While poor TIDC migration likely contributed to CD4 T cell ignorance, it is clear that defective Ag acquisition by TIDC served as the major limiting step in both initiation and facilitation of anti-tumor CD4 T cell responses. This defect can be attributed to several different non-mutually exclusive mechanisms. In addition to partial maturation, improper TIDC differentiation due to a lack of appropriate growth factors in the tumor microenvironment can cause poor Ag uptake. It is also possible that inhibitory factors present in the tumor may cause specific deregulation of TIDC function (50
). While TGFβ and IL-10 have been described to negatively modulate anti-tumor immune responses, we did not observe enhancement of Ag uptake by TIDC or initiation of CD4 T cell priming in DLN after TGFβ antibody blockade or in IL-10 deficient animals, respectively (unpublished observations). However, it is possible that several suppressive factors act to inhibiting TIDC functional competence and/or differentiation, and neutralization of all of them is necessary for restoration of TIDC function (50
).
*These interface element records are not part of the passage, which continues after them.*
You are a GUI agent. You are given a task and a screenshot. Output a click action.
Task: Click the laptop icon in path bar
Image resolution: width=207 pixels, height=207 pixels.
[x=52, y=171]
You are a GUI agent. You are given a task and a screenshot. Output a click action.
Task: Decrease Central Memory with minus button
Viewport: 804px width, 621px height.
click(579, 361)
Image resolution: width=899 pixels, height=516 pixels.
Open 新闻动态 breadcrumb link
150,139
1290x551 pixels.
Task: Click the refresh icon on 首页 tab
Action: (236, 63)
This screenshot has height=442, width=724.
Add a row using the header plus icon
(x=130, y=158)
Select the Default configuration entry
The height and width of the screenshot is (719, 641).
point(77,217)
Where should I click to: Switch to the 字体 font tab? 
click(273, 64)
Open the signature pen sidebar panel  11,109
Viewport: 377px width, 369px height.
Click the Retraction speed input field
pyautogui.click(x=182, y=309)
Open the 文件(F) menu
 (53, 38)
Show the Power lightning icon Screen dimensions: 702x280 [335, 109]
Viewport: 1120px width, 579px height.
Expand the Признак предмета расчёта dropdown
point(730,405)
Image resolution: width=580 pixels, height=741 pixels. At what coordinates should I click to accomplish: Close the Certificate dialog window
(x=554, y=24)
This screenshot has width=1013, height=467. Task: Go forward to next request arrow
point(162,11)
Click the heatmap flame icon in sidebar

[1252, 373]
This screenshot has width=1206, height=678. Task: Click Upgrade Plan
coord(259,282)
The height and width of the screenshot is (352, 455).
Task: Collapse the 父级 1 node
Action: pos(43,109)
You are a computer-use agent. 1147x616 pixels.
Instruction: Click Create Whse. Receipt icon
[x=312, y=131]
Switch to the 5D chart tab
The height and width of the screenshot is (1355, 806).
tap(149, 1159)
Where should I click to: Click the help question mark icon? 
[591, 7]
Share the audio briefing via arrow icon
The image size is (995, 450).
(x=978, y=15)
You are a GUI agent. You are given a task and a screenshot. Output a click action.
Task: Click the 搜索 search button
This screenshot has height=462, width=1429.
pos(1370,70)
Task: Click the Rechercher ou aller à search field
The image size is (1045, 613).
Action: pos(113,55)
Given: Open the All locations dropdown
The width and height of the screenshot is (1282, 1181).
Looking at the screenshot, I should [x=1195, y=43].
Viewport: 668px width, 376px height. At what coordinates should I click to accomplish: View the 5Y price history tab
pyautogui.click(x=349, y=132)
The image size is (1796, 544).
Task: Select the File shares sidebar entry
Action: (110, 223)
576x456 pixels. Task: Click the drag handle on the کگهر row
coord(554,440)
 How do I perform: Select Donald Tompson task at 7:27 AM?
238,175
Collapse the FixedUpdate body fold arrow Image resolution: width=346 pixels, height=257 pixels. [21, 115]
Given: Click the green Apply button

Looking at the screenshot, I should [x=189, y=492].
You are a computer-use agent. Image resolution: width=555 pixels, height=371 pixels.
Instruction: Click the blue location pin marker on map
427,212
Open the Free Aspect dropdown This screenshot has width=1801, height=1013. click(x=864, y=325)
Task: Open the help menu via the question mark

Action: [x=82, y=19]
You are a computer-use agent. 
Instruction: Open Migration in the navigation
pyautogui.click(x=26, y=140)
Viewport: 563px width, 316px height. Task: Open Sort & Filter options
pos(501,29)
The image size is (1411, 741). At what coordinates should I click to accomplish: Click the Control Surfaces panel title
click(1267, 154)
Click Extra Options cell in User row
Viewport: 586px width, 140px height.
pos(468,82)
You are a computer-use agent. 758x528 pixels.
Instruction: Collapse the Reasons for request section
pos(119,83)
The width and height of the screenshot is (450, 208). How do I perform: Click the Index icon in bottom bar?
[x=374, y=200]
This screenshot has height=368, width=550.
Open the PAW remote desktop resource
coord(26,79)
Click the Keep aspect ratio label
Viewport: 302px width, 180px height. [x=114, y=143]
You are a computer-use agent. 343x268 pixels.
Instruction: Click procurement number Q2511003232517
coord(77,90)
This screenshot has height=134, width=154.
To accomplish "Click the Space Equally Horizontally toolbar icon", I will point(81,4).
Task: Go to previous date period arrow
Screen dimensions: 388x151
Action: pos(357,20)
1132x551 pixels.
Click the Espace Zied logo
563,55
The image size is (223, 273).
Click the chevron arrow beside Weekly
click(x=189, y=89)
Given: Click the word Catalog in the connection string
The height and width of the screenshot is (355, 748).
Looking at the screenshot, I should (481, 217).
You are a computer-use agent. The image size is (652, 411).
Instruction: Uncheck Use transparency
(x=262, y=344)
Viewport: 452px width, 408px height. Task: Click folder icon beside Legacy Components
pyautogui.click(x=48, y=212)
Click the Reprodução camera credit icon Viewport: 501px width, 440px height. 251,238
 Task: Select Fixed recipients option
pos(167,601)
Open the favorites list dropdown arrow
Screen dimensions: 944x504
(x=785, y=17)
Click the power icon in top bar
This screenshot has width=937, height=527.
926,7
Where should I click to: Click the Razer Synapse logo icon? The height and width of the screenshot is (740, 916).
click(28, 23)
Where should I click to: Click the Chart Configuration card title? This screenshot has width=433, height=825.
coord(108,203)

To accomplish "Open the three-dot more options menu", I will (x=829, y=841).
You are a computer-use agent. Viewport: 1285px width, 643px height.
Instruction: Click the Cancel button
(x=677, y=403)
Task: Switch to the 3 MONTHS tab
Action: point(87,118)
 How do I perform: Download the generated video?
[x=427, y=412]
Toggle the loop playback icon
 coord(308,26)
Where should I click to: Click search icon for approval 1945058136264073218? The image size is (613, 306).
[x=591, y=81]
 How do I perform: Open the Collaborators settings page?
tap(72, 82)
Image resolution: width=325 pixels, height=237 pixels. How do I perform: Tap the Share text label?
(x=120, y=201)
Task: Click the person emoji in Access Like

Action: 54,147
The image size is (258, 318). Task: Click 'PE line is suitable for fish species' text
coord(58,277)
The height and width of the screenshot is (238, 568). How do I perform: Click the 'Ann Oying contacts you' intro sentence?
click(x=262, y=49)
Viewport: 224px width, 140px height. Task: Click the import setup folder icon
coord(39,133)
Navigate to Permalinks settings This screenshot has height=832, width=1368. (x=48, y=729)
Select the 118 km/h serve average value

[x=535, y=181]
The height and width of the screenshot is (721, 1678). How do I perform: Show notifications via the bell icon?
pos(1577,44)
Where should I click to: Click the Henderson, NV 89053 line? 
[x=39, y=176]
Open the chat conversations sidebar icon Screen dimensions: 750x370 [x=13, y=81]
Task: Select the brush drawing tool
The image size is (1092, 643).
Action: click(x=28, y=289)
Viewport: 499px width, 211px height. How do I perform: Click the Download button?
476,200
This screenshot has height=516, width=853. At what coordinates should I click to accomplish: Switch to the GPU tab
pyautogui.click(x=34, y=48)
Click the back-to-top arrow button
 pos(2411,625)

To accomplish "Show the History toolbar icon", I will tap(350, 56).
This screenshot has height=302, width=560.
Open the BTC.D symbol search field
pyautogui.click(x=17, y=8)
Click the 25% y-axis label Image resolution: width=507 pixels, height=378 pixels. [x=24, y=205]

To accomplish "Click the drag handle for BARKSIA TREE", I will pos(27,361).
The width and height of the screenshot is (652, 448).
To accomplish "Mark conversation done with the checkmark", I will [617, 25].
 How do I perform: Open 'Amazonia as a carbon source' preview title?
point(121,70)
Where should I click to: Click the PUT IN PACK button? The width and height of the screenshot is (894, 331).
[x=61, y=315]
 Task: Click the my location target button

Additionally, nutrient starvation is likely to occur at the tumor site and has been previously shown to induce autophagy and reduce soluble Ag capture, thus specifically decreasing presentation of peripheral proteins and enhancing presentation of self-proteins on MHC-II (52
). Interestingly, we observed that tumor infiltrating macrophages also took up lower levels of Ag as compared to their normal skin counterparts. While clearly not being as efficient at Ag processing for MHC-II presentation as DC, these results suggest that inhibition of Ag uptake by the tumor microenvironment is a global phenomenon that extends to multiple immune cell subsets. Understanding the mechanisms behind defective Ag acquisition as well as immune cell migration should allow for better understanding of clinical data from various immunotherapy trials and more importantly for enhancing design of future therapeutic regimens.